Virtuoso DVD + Studley Style Caliper
Virtuoso DVD + Studley Style Caliper

The DVD runs for about an hour and fifteen minutes and feels a bit like a PBS style documentary. (Which is something I often enjoy).  It’s interesting to see how much emotion folks close to this project felt as they worked with the cabinet and its tools. Don Williams, Chris Schwarz and Narayan Nayar talk about what moved them, their favorite tools from the cabinet, their adventures in researching the cabinet and Studley and even some of the open questions they’d like to learn about if someone out there is sitting on a cache of Studley documents.   The disc also has a section wherein Don removes all of the tools from the main compartments of the cabinet and shows each tool to you — basically everything except the drawers.  It was very interesting to watch that happen in video as it gives an idea of how well the various trays, doors and holders held in their respective tools and how Studley layered the tools to make an incredible visual composition.  Given how hard some were to locate and get in and out I don’t think Studley loaded up his tools each day and night as part of his regular work as I am in the camp that views this as something he did at the end of his career to make a statement/preserve some of the tools, but it was interesting to see some areas did have some wear from repeated use. The video reinforced the inspirational value the cabinet provides and helps to showcase the quiet beauty found in these high quality and time worn tools.
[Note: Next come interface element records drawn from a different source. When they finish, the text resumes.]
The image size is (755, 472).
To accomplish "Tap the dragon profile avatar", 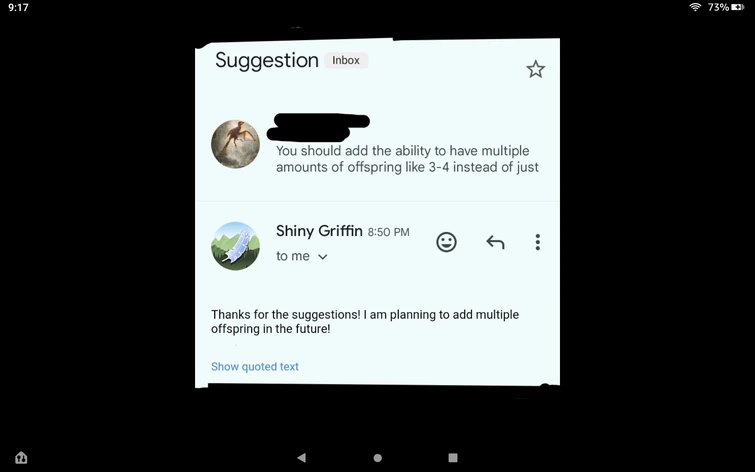I will point(235,144).
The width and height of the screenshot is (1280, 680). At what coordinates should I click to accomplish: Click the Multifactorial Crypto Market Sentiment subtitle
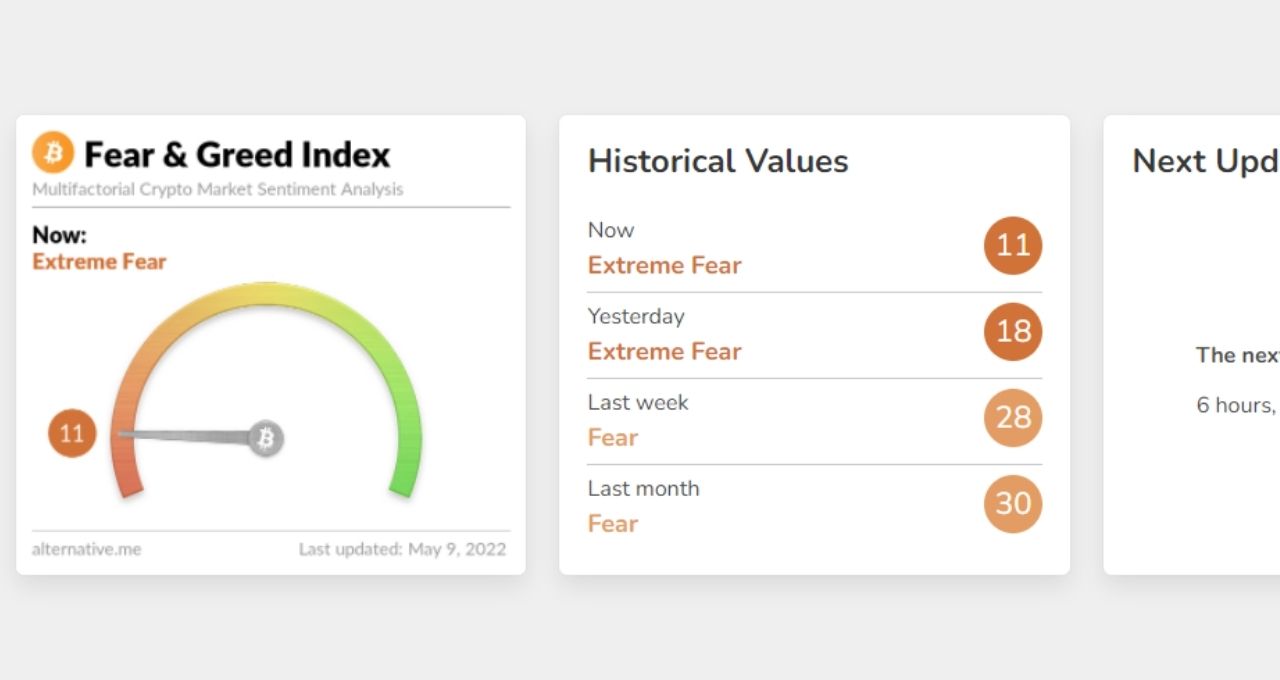(217, 189)
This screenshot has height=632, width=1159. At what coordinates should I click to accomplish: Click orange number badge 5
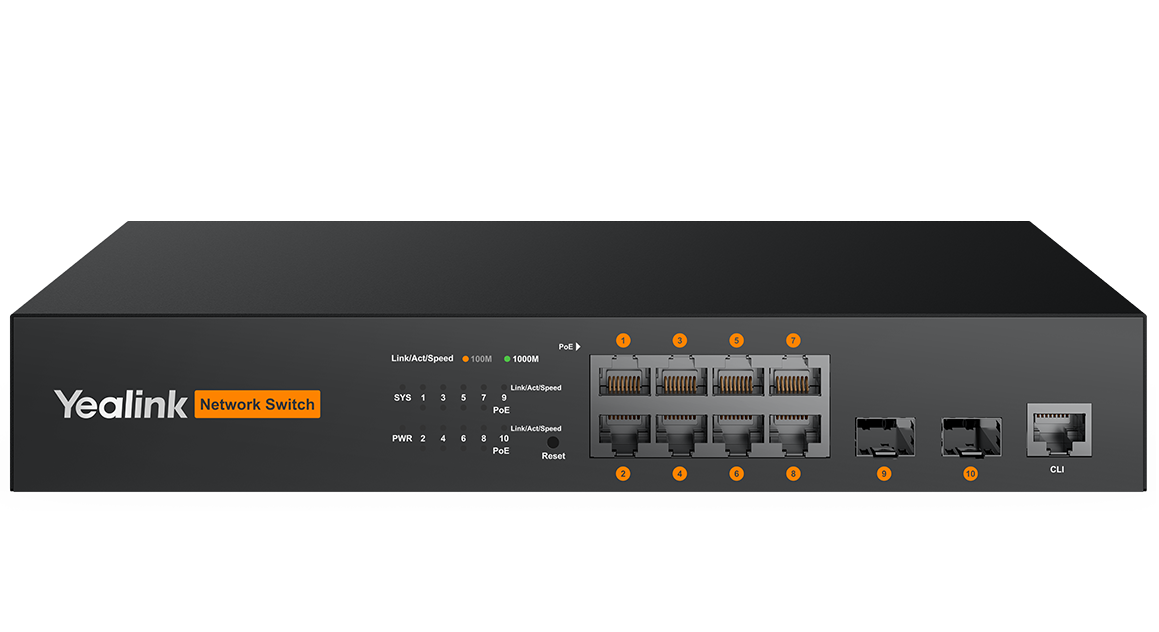pyautogui.click(x=737, y=340)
My criticisms about the DVD are all pretty minor: The disc comes in a cardboard sleeve — I’d rather have had a plastic case so it doesn’t get lost on my DVD shelf or a digital download option instead.  The chapter transitions all use the same cover image with different text and were a bit slow to transition — and again that is likely just me being a tech nerd. Having attempted to edit a few videos for YouTube and for classes I have a lot of respect for anyone attempting to edit video as it is a VERY tedious process and everyone is a critic. 🙂

So, if you missed the Studley Exhibit in Amana, Iowa this video is the next best thing to seeing the cabinet and workbench in person and I’d recommend watching it.  Feel free to share your thoughts on the video in the comments section below.

Take care,
-Bill

P.S. I bought the caliper shown in the featured image at this year’s Nashua Tool Show thinking of the Studley Tool Cabinet.
P.P.S. I bought the now famous poster from Robin Lee as part of the EAIA Annual Meeting Auction — now I just have to find some time to make a proper frame for it, so I can proudly hang it up out in the shop.
P.P.P.S I don’t have a direct association with the Lost Art Press other than Chris being a friend of mine and having bought a ton of stuff from LAP over the years. The links above generate no income for me and are provided for your ease in finding the book and DVD.

4 thoughts on “Virtuoso DVD”

  1. The organization shown in that cabinet is rocket science to me whose organizational skills are greatly lacking. I’m going to order the DVD just so that I can savor Studley’s ability to not only organize but create art from organization.

  2. Bill, I have always considered the Studley toolchest the “Holy Grail” for woodworkers and tool collectors. I have both the book and the DVD. The only fault I have with the DVD is that I would like to have seen shots of the contents and construction of the small drawers in the chest. From the book I know some are miniature reflections of the chest in their construction and gizmosity. Others have tool parts and bits and bobs of stuff that Mr. Studley couldn’t get rid of or thought he might need sometime. I’m sure that has a familiar to most of us.

    1. Hi Thomas,
      Thank you for the note. I agree I would have liked to have seen the drawers and how they were constructed as part of the video. I too suffer from that same affliction — I can’t seem to part easily with odds and ends as I think they may come in handy at some point.